Jeanne P. Blaustein, PhD

Dr. Jeannie Blaustein has spent her professional career as a therapist, pastoral counselor, and community leader, supporting people in the work of having difficult conversations about love, loss, and conflict. Over the last 15 years, her work has gravitated toward the field of end of life, and in particular, the work of advanced care planning, perhaps the most difficult conversation we must each have with our loved ones, yet by far one of the most important.

Jeannie is deeply committed to improving End of Life care and practices in this country. She is the founding board chair of Reimagine End of LIfe, a non-profit organization that aims to transform people’s individual and collective experiences of death, dying, and living. Reimagine hosts community-driven festivals that bring creativity, connection, and essential conversation to cities around the world designed to help break down taboos around death and dying.

She has served as a volunteer at Beth Israel Hospital, Zicklin Residential Hospice in Riverdale, NY, and as a hospice visitor in people’s homes. Jeannie completed the Art of Dying Institute’s End of Life doula course (to accompany the dying), and currently sits on the Steering Committee of “What Matters: Caring Conversations About End of Life, of which she is a certified What Matters/Respecting Choices Facilitator, Instructor and Supervisor. She has completed one year of Clinical Pastoral Education at the Jewish Theological Seminary, and worked as a chaplain on the Geriatric and Palliative Care service at Mt. Sinai Hospital in NYC.

A strong believer in the power of art to transform thinking and attitudes, Jeannie is an Executive Producer of Defining Hope, a film by noted photographer Carolyn Jones, highlighting the critical role that nurses play in hospice care.
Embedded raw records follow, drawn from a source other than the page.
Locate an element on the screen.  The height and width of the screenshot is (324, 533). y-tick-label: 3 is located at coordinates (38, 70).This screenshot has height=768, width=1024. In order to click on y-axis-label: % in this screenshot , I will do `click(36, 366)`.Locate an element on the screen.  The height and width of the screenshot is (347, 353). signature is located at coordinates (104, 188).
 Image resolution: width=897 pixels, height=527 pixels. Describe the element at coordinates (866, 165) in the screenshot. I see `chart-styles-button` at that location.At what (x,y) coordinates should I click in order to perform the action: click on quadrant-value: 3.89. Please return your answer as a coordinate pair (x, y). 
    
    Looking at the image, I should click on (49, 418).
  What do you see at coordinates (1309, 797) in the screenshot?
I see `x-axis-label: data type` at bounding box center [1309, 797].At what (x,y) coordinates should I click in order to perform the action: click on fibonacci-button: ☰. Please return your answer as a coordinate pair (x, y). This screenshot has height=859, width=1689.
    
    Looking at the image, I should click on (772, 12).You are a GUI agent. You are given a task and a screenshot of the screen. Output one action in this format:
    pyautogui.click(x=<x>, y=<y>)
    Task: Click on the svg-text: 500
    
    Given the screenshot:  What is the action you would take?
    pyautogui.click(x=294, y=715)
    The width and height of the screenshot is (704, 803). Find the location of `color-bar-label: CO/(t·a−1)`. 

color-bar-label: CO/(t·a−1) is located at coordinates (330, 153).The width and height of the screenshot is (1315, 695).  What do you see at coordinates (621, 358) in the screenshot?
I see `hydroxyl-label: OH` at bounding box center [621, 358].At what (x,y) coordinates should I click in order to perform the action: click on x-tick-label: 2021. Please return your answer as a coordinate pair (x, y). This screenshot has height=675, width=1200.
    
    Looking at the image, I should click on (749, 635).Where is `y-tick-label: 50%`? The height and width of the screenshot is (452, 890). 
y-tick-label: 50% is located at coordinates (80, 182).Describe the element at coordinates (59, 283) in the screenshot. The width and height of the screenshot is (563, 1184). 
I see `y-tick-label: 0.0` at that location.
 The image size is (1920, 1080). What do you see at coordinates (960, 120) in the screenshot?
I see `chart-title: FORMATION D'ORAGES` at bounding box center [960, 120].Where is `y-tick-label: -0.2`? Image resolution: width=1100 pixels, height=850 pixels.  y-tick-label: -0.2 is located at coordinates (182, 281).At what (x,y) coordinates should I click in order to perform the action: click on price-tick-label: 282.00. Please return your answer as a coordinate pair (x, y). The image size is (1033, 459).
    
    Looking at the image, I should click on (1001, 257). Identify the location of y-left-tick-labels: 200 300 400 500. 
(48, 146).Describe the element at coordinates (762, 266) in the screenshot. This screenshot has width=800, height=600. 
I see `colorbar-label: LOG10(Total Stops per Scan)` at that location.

Jeannie and her husband Peter Bokor are also Executive Producers of Wrestling Jerusalem The Film, by Aaron Davidman, a remarkable one-man show which depicts the complexity of the Israeli-Palestinian conflict through empathy-driven portrayals of 17 different individual stakeholders in the situation.

Board service experience includes The Morton K. and Jane Blaustein Foundation (President) which works to advance racial, environmental and immigrant/refugee justice, the Berman Bioethics Institute of Johns Hopkins University and Congregation B’nai Jeshurun (President, then Chair), LitWorld, and the Institute for Jewish Spirituality.

A graduate of Brown University (A.B. History) and NYU University (M.A. History), Jeannie is a licensed clinical psychologist (City University of NY) and holds a Doctor of Ministry degree in pastoral care and counseling (Hebrew Union College – Jewish Institute of Religion).

Jeannie lives in NYC with her husband Peter Bokor, and happily welcomes home their two adult daughters (Sophie, Carleton College, 2018 & Livia, Yale University, 2020).